■ **Work order**:
Return each line of the records below in which the string "dark" turns up.

■ **The data**:
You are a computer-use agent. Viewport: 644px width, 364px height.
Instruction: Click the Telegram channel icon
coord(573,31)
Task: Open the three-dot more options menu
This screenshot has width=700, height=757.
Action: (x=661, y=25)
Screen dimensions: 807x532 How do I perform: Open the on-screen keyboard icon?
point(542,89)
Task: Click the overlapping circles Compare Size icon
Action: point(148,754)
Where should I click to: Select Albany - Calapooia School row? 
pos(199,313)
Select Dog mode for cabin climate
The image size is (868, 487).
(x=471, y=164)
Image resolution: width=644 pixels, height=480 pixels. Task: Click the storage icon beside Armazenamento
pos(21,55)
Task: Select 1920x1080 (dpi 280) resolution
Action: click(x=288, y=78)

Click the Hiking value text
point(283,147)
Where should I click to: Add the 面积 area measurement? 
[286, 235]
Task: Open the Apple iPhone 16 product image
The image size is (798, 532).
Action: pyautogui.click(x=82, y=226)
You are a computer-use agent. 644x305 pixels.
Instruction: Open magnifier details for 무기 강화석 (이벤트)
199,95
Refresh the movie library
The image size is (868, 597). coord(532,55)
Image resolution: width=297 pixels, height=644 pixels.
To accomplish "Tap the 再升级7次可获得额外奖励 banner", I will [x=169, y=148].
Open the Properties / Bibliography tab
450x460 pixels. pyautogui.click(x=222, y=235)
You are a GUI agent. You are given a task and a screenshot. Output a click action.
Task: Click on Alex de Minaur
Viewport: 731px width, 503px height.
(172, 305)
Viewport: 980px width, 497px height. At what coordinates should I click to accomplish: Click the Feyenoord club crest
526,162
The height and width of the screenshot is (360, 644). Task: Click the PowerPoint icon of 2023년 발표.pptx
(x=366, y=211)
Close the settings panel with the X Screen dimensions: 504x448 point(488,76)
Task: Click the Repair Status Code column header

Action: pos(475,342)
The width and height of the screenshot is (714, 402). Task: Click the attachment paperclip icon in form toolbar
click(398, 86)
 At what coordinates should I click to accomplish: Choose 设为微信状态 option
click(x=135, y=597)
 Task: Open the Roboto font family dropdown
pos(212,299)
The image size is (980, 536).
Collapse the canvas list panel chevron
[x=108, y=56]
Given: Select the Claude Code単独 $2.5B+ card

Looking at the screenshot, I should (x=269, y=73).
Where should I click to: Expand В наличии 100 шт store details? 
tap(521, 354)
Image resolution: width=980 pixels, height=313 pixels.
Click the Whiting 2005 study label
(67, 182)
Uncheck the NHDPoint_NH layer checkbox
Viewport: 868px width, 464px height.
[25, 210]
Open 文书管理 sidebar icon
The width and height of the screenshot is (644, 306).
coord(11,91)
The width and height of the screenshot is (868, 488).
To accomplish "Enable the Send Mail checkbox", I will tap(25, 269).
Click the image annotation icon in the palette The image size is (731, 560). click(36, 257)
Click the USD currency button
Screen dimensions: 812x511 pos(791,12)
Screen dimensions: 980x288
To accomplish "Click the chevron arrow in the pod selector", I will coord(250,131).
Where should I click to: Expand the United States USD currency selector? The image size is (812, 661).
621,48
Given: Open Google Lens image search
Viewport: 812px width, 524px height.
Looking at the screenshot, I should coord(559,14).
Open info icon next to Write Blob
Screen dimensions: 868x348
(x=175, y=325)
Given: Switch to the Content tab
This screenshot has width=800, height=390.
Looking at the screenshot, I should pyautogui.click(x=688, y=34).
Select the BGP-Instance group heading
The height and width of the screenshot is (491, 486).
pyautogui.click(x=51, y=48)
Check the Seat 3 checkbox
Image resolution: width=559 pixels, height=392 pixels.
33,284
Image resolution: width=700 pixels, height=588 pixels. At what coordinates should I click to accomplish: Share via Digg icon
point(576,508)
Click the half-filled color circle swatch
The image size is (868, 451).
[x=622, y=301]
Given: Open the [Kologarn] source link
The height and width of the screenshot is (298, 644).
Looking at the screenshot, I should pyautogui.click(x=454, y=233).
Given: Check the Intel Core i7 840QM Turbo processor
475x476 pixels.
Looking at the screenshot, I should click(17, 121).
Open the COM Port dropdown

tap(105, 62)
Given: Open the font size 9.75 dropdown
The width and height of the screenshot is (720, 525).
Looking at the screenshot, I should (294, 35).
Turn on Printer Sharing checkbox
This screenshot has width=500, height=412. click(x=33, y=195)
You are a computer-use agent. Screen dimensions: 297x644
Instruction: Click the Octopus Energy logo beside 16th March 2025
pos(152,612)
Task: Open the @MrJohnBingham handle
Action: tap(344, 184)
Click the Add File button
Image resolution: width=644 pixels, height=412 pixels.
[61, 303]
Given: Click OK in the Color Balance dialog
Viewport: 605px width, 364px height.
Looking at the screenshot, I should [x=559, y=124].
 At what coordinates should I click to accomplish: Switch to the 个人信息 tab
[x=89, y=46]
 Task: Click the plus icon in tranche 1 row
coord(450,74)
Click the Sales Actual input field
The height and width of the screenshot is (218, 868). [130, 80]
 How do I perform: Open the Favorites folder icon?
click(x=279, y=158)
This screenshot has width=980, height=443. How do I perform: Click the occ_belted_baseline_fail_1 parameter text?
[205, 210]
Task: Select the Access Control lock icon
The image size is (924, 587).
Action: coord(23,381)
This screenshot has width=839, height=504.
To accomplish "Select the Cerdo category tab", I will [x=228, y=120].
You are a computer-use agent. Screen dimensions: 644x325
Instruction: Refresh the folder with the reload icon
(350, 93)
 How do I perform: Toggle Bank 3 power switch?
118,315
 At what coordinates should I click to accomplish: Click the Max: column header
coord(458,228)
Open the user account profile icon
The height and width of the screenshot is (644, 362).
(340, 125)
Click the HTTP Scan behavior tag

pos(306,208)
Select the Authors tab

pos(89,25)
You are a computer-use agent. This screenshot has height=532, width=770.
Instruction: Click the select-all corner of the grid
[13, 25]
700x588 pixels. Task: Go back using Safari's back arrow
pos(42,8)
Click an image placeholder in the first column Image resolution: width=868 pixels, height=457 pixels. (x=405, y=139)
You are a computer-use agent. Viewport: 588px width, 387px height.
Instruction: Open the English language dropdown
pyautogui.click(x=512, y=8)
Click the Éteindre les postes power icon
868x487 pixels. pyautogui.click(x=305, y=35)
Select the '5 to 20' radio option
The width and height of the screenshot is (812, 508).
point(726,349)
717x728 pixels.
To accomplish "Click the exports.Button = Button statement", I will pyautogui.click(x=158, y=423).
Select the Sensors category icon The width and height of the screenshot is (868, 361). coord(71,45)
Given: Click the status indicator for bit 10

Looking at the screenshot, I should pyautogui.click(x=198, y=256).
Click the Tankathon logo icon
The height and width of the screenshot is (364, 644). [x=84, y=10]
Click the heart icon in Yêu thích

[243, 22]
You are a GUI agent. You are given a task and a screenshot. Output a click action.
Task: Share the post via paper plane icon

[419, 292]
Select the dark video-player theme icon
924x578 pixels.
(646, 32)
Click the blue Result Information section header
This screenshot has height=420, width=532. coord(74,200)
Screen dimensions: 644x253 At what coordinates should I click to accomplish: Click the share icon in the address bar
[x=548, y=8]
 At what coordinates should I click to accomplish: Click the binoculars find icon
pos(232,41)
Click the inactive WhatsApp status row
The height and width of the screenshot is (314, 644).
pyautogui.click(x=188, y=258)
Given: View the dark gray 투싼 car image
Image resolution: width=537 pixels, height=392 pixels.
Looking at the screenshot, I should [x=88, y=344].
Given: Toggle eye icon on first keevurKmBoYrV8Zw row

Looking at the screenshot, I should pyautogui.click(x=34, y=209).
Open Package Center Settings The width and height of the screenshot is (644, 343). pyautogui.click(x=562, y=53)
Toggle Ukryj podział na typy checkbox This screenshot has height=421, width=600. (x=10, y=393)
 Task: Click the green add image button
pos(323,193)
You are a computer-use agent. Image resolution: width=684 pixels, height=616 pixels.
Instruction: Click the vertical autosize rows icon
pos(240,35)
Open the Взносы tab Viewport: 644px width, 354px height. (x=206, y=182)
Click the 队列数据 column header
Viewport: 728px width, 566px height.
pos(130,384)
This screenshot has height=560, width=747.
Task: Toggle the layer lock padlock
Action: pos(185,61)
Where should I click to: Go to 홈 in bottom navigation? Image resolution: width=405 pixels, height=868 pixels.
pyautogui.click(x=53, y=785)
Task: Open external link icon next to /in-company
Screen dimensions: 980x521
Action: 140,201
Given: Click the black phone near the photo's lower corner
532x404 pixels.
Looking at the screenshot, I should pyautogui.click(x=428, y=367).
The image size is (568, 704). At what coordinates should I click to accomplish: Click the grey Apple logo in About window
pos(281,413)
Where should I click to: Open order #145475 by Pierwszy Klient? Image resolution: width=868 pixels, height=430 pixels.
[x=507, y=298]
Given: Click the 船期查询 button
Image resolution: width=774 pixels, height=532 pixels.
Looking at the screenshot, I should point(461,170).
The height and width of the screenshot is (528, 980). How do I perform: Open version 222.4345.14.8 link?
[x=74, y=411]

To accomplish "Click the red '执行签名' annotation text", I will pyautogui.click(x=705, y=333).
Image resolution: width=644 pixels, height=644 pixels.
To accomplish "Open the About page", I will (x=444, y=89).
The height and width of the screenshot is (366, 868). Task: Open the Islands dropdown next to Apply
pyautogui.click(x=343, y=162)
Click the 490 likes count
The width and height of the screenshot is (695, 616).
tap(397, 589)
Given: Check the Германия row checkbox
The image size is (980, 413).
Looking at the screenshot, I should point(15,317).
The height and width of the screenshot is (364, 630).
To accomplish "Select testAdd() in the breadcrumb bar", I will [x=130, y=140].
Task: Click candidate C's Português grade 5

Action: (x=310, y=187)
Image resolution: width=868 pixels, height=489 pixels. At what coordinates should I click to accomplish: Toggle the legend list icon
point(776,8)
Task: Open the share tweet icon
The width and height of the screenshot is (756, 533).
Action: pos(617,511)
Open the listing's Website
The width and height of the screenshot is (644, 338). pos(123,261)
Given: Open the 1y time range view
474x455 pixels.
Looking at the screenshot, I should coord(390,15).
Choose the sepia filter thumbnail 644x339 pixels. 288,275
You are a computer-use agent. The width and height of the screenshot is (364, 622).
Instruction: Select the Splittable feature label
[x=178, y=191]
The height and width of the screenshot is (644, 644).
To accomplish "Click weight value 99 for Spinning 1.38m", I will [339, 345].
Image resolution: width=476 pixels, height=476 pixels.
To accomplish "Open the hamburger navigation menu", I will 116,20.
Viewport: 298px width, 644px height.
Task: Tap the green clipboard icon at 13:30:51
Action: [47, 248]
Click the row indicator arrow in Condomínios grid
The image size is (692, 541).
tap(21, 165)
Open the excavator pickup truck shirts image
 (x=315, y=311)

■ **Response box**:
Select the dark video-player theme icon
Given: View the dark gray 투싼 car image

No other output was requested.